Judge was a weekly satirical magazine published in the United States from 1881 to 1947. It was launched by artists who had seceded from its rival Puck. The founders included cartoonist James Albert Wales, dime novels publisher Frank Tousey and author George H. Jessop.
|First issue||October 29, 1881|
The first printing of Judge was on October 29, 1881, during the Long Depression. It was 16 pages long and printed on quarto paper. While it did well initially, it soon had trouble competing with Puck. William J. Arkell purchased the magazine in the middle 1880s. Arkell used his considerable wealth to persuade the cartoonists Eugene Zimmerman ("Zim") and Bernhard Gillam to leave Puck. A supporter of the Republican Party, Arkell persuaded his cartoonists to attack the Democratic administration of Grover Cleveland. With G.O.P. aid, Judge boomed during the '80s and '90s, surpassing its rival publication in content and circulation. By the early 1890s, the circulation of the magazine reached 50,000.
Under the editorial leadership of Isaac Gregory, 1886–1901, Judge allied with the Republican Party and supported the candidacy of William McKinley largely through the cartoons of cartoonists Victor Gillam and Grant E. Hamilton. Circulation for Judge was about 85,000 in the 1890s. By the 1900s, the magazine had become successful, reaching a circulation of 100,000 by 1912. Edward Anthony was an editor in the early 1920s. Anthony was later co-author of Frank Buck's first two books, Bring 'em Back Alive and Wild Cargo.
The success of The New Yorker, as well as the depression, put pressure on the magazine. It became a monthly in 1932 and ceased circulation in 1947.
Judge was resurrected in October 1953 as a 32-page weekly. David N. Laux was President and Publisher with Mabel Search as editorial director and Al Catalano as art director. Contributors included Arthur L. Lippman and Victor Lasky. There were sections with light essays on sport, golf, horse racing, radio, theater, television, bridge and current books, along with submissions from college magazines, a crossword puzzle, single-panel cartoons and humorous pieces.
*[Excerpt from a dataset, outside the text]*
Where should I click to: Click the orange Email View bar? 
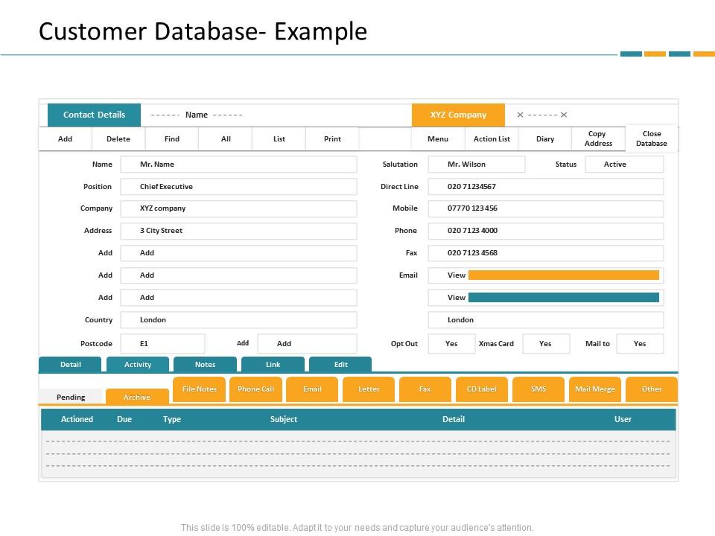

There were several political sections; one-liners, cartoons and longer essays with mostly a conservative bent, in a style foreshadowing Emmett Tyrrell of today's The American Spectator.
A collection of Judge and Puck cartoons dating from 1887–1900 is maintained by the Special Collections Reference Center of The George Washington University. The collection is located in GW's Estelle and Melvin Gelman Library and is open to researchers.